Contohnya dalam masyarakat Bali seperti pembangunan rumah, menanam padi, kegiatan adat/agama, dsb.

  1. Dalam hukum adat, setiap transaksi mempunyai sifat riil dan visual, yang artinya nahwa setiap kemauan harus ditunjukkan secara nyata, dan tidak cukup hanya dengan kata-kata saja.Dalam perbuatan tunai, seperti jual beli, maka jual beli terjadi secara serentak ketika harga telah dibayar lunas (tunai) kepada penjual dan barang telah diserahkan kepada pembeli.

Dalam masyarakat Bali, perjanjian dengan tanda pemgikat juga banyak ditemukan, dan istilah yang dipergunakan untuk tanda pengikat itu bervariasi, disamping istilah panjer, juga digunakan istilah pencer, kaceng, anceng, ceng dan sebagainya.

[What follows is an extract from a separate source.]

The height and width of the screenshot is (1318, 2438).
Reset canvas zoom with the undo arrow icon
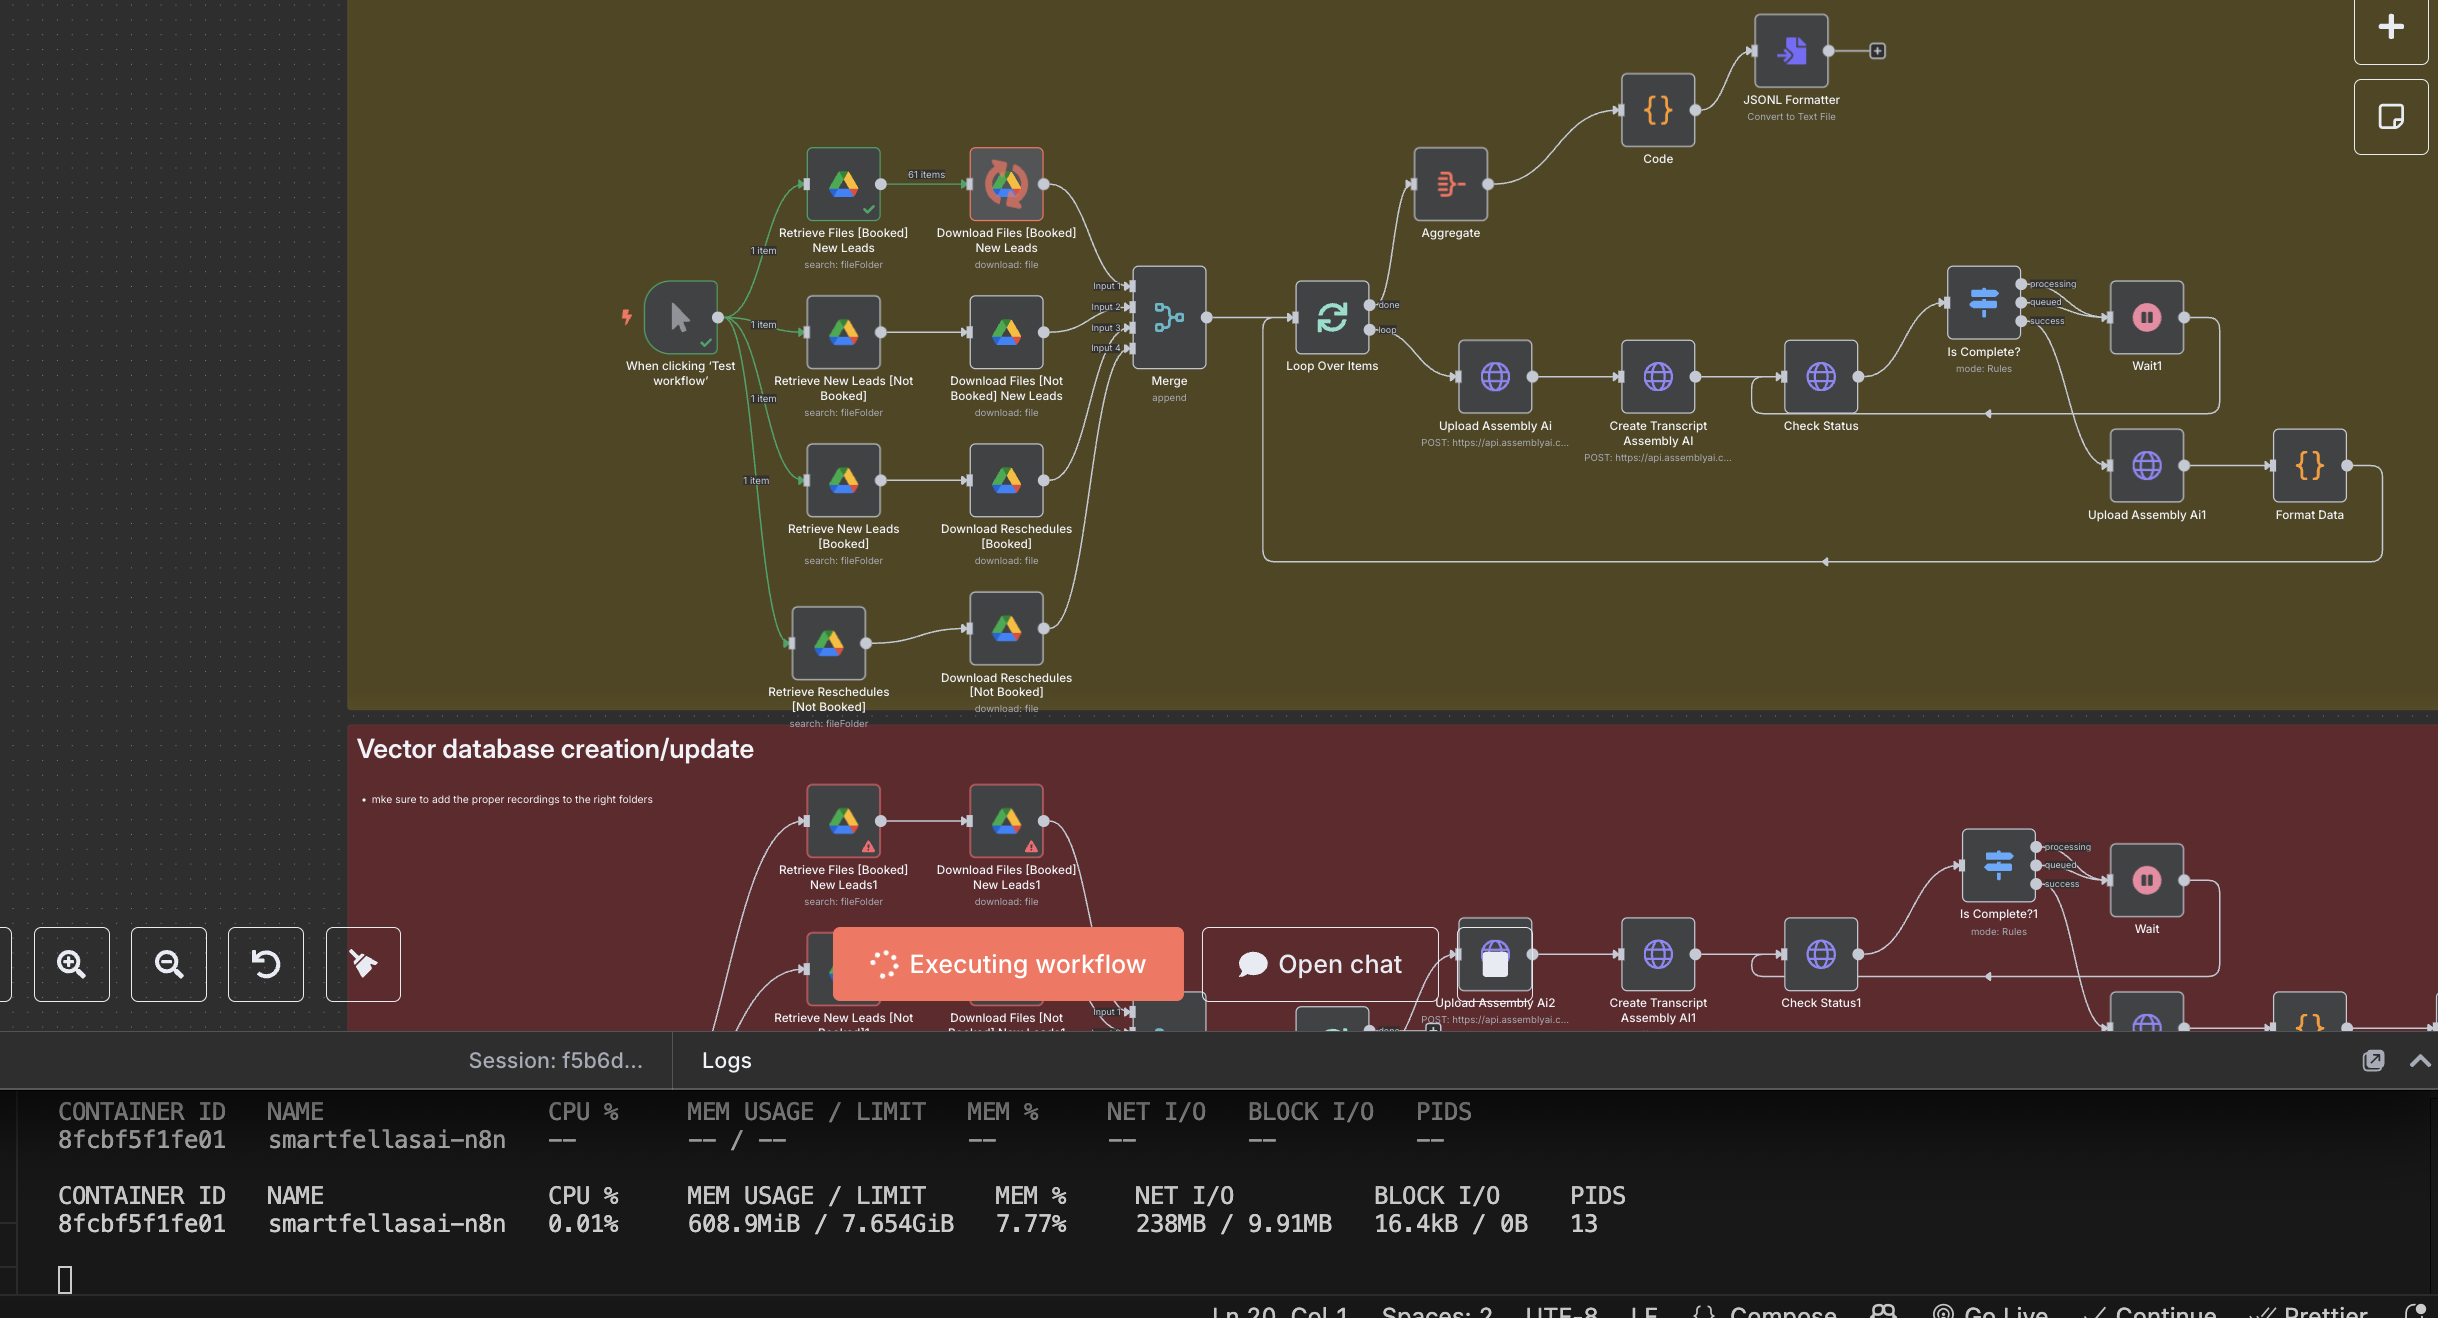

III BIDANG HUKUM PELANGGARAN

  1. Pengertian delik adat menurut sarjana hukum adat adalah;
  • Ter Haar menulis bahwa “…di masyarakat-masyarakat hukumkecil rupa-rupanya yamg dianggap suatu pelanggaran (delict) ialah setiap gangguan segi satu (eenzzijdig) terhadap keseimbangan dan setiap penubrukan dari segi satu pada barang-barangkehidupan materiil dan imatereel orang seorang, atau dari pada orang banyak yang merupakan satu kesatuan (segrombolan); tindakan itu menimbulkan suatu reaksi yang sifatnya dan besar kecilnya ditetapkan oleh hukum adat-ialah reaksi adat (adatreactie), karena reaksi mana keseimbangan dapat dan harus dipulihkan kembali (kebanyakan dengan jalan penyebaran pelanggaran berupa barang-barang atau uang)”.

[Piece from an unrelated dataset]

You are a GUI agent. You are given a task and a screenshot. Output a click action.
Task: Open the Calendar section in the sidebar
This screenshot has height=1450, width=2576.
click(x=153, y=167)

  • Soepomo, dalam system hukum adat segala perbuatan yang bertentangan dengan peraturan hukum adat merupakan perbuatan yang illegal dan hiukum adat mengenal pula ikhtiar-ikhtiar untuk memperbaiki kembali hukum, jika hukum diperkosa.

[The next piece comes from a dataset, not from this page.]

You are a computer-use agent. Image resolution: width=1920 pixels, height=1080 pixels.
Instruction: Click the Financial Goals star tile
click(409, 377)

  • Bushar Muhamad, yang dikutip oleh I Made Widnyana, memberikan definisi tentang delik adat sebagai perbuatan sepihak dari seorang atau kumpulan perseorangan, mengancam atau menyinggung atau mengganggu keseimbangan dan kehidupan persekutuan bersifat material atau immaterial, terhadap orang seorang atau terhadap masyarakat berupa kesatuan. Tindakan atau perbuatan yang demikian akan mengakibatkan suatu reaksi adat.
  1. Sifat-sifat hukum delik adat adalah hukum pelanggaran adat mempunyai sifat-sifat yang spesifik, yaitu menyeluruh dan menyatukan, mempunyai ketentuan yang terbuka, menbeda-bedakan permasalahan, peradilan dengan pemintaan, dan tindakan reaksi atau kreasi (sanksi) yang berbeda dengan hakekat sanksi di dalam hukum pidana barat.
  1. Menyeluruh dan menyatukan; adalah hukuim pelanggaran adat tidak membedakan atara pelanggaran yang bersifat pidana dan perdata, begitu pula tidak dibedakan apakah itu pelanggaran adat, agama, kesusilaan, kesopanan, kesemuanya akan diperiksa dan diadili oleh hakim adat sebagai satu kesatuan perkara.
  2. Ketentuannya terbuka; adalah hukum pelanggaran adat tidak berifat pasti, dan selalu terbuka untuk segala peristiwa atau perbuatan yang mungkin terjadi.
  3. Membeda-bedakan permasalahan; apabila terjadi peristiwa pelanggaran maka yang dilihat bukan semata-mata perbuatan dan akibatnya, tetapi juga dilihat siapa pelakunya.
  4. Peradilan dengan permintaan; para petugas hukum adat baru akan mencampuri penyelesaian suatu perkara apabila ada permintaan dari yang berkepentingan, kecuali dalam hal-hal yang langsung merugikan dan mengganggu keseimbangan masyarakat umum.
  5. Tindakan reaksi atau koreksi; tindakan “reaksi adat” atau “koreksi adat” (sanksi adat) terhadap peristiwa yang mengganggu keseimbangan masyarkat, tidak saja dapat dibebankan pada pelakunya, tetapi juga dapat dikenakan kepada keluarga atau kerabat pelaku atau membebankan kewajuba pada masyarakat seluruhnya.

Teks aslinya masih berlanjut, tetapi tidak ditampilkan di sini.